生徒に報告…遥
教室中に悲鳴や、雄叫びが響く。
批難の目が向けられる。
「遥さん…」
亜耶が、不安そうに俺を見てくる。
「大丈夫だから」
俺は、そう言って亜耶の手を握りしめた。
安心してもらうためにも強く握った。
騒ぎが一段落ついたところで俺は、話し出した。
「この学校に来る前に亜耶と結婚したんだ。亜耶の家の都合でな。その後に、理事長っても、俺にとっては伯父だが、"教師の欠員が出たから、見つかるまで穴を埋めて欲しい"とその穴埋めに俺に連絡が来たんだ。断ろうと思ったんだが、亜耶が俺の"教師姿が見たい"って言うから、引き受けた。教師の仕事を引き受けることによって、本業の方を休まなくてはならない。それで、亜耶のお義父さんと相談して、""困ってるなら、助けてあげなさい"と了承を得て、俺は此処に立っている。本来ならば、鞠山財閥の副社長と言う立場なんだが、伯父の頼みを無下に出来ず此処にいる。伯父は、俺たちの事を知らずに頼ってきたんだ。その事を踏まえて考えて欲しい」
俺は、クラスを見渡してゆっくりと伝えた。
「それって、政略結婚ですか?」
何か、含みにある言い方に疑念を覚えたが、俺は。
「端から見れば、そうかもしれないが、違うんだ。俺が一方的に片想いしてたんだよ」
否定をして、想いをそのまま口にした。
周りは、呆然としてる。
仕方の無いことだ。
俺達の出会いは、9年も前なんだから…。
あの時に出会ってから、ずっと俺は片想いしてきたんだ。誰も俺の中に入る余地なんて無いんだ。

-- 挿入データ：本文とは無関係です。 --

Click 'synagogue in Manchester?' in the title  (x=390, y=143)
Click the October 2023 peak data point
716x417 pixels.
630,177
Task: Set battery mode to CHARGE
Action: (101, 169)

「俺から、二つだけ聞きたい。俺と亜耶の事を知ってる者は挙手してくれ」
俺の言葉に龍哉は当たり前のように手を挙げ、他に二人の手が上がった。
相沢は、龍哉が手を挙げたのを見て、驚いてるようだ。
「亜耶の素性を知ってる奴は、どれぐらいいる?」
俺の言葉に、さっきと同じメンバーが手を挙げた。
そっか…、殆ど知らされてないのか…。
まぁ、その方がいいんだろうけど、後々面倒になるだろうから、話しておいた方が、良さそうだな。
「亜耶の素性を話しても?」
俺は、亜耶の方に顔を向けると不安そうな顔をして。
「話さなきゃダメ?」
って、聞き返してきた。
俺は、静かに頷き。
「話しておいた方が、いいんじゃないのか?これからの事を思えば」
その言葉に亜耶が頷き返してきた。
「なら、自分で話すよ」
覚悟を決めた亜耶が、落ち着いた声音で言う。
亜耶が、自分で話すなんて、余程の覚悟がついたのだろう。俺が、亜耶の頭をポンポンと軽く叩きエールを送った。